--- Records for processing ---

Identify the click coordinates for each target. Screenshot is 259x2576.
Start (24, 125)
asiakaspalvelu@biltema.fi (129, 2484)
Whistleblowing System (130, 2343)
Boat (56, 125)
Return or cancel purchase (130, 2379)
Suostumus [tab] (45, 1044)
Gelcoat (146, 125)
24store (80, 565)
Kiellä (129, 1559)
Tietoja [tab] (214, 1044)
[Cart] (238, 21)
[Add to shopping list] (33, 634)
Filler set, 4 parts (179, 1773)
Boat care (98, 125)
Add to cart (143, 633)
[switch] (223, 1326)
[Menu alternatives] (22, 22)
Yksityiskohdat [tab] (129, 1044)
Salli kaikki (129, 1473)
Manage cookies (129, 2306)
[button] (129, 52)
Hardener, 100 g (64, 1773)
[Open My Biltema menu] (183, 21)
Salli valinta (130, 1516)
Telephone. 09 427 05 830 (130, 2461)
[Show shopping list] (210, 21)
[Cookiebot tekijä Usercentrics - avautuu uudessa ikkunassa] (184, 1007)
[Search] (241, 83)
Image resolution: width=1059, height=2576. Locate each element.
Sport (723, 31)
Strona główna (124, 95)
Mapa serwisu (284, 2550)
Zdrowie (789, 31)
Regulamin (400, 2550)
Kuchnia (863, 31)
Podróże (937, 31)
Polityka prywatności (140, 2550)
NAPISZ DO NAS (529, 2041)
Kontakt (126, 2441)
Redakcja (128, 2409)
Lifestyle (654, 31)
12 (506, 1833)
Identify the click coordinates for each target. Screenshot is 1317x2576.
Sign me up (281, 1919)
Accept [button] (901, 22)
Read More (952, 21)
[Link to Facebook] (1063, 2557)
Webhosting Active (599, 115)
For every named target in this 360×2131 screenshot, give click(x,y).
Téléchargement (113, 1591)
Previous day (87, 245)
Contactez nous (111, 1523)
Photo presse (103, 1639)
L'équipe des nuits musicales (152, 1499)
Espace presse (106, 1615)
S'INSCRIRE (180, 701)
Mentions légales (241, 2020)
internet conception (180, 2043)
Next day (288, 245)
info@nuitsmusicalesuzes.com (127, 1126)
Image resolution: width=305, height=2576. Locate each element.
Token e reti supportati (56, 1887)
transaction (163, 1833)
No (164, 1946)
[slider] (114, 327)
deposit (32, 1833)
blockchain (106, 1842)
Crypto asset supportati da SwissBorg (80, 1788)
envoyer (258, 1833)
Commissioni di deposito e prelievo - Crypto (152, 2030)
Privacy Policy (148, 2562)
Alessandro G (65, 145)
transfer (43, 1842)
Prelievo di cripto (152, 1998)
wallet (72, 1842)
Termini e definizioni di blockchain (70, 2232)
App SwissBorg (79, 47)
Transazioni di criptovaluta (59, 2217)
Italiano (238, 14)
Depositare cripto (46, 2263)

---

To do
Each line from the one containing "App SwissBorg (79, 47)" through the last line of the entries is to be copied exactly, with no other lines added.

Exercise solution
App SwissBorg (79, 47)
Transazioni di criptovaluta (59, 2217)
Italiano (238, 14)
Depositare cripto (46, 2263)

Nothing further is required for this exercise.